A Bloomberg News poll found that 71 percent of Americans (and 76 percent of Republicans) favor banning annual bonuses on Wall Street. Another 17 percent favor a 50 percent tax on bonuses above $400,000, and only 7 percent say the compensation system is fine as is. To put that last point in perspective, says Reuters' Felix Salmon, 24 percent of Americans think Obama is a secret Muslim while 41 percent believe in ESP: "Americans will believe anything, it seems—except the idea that incentivizing bankers at systemically-important institutions to take big risks makes any sense at all." As Wall Street prepares to dole out another year of huge bonuses, based on bailout-fueled profits, should Washington take note and step in?

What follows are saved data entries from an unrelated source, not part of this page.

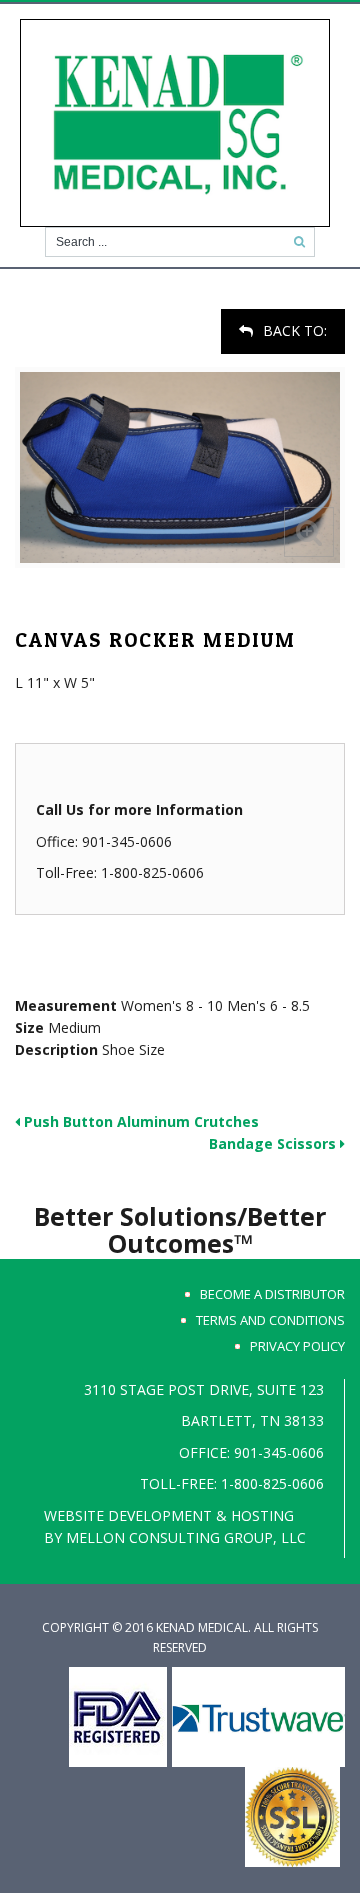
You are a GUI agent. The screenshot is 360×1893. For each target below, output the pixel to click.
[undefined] (180, 467)
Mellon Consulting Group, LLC (186, 1537)
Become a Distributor (272, 1294)
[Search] (299, 242)
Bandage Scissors (274, 1143)
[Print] (18, 318)
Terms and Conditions (270, 1320)
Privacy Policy (297, 1346)
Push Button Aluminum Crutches (139, 1121)
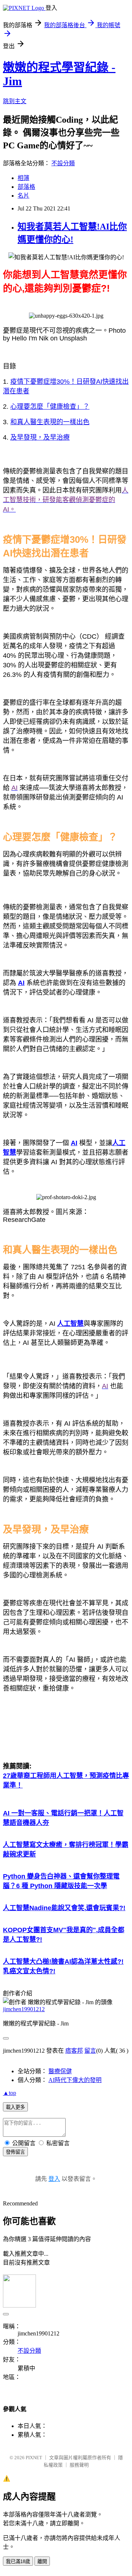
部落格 (26, 187)
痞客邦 (74, 2051)
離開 (42, 2561)
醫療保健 (60, 2071)
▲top (9, 2093)
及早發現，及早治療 (40, 437)
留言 (90, 2051)
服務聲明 (79, 2465)
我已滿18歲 (18, 2561)
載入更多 (15, 2107)
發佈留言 (15, 2152)
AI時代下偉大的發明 (75, 2080)
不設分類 (63, 163)
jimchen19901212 (24, 2009)
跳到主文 (14, 101)
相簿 (23, 178)
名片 (23, 195)
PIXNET (34, 2457)
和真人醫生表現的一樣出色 (49, 422)
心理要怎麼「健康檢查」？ (49, 406)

Banning bonuses is a political no-brainer: Even if the Bloomberg poll's "stunning numbers" are off by 20 percentage points, "I'm pretty sure it shows there's political gold" in quashing the Wall Street bonus, says Ryan Chittum in the Columbia Journalism Review. But it will take much more than poll numbers, even staggering ones like these, to loosen the Wall Street "grip on Washington."

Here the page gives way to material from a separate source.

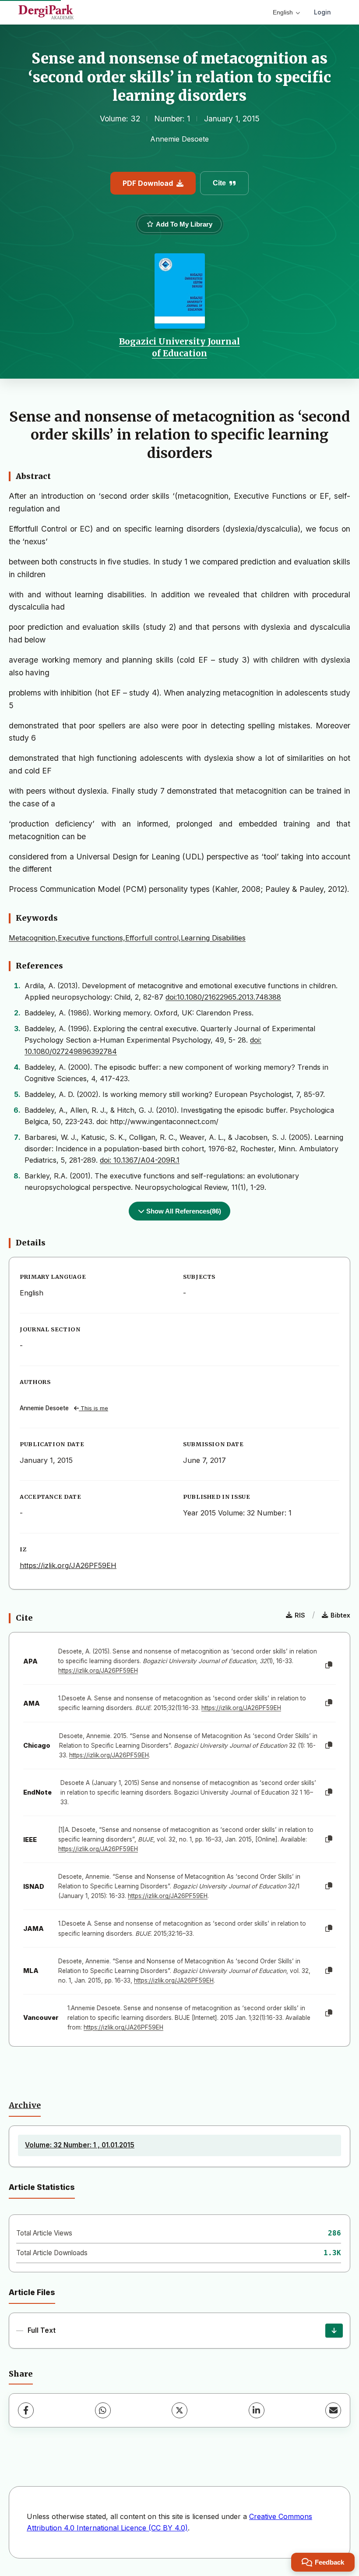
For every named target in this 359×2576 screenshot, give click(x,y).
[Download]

"Bloomberg poll: Stick it to Wall Street"
But it may not be fair: Is the anger over bonuses really about justice, or "resentment"? asks Joshua Brown in The Reformed Broker. Most Wall Street banks have paid back the bailout funds, so taxing them extra or imposing new rules about compensation is murky territory. It straddles the line between promoting "fairness in society and the desire to punish people for success."

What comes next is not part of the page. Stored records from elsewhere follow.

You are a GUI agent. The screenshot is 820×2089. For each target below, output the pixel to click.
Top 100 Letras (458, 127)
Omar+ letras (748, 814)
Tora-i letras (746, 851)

"Today in slightly misguided populism"
The market will lower bonuses on its own: The bonus ban "isn't likely to happen," says David Indiviglio in The Atlantic. But the "incredible" number of "angry Americans might be happy to hear" that thanks to new rules from the Wall Street reform bill, and the end of a two-year recovery in financial markets, bonuses will be less "astronomical" going forward without "specific legislation to curb" them.
"Two-year Wall Street revenue soars, but will it continue?"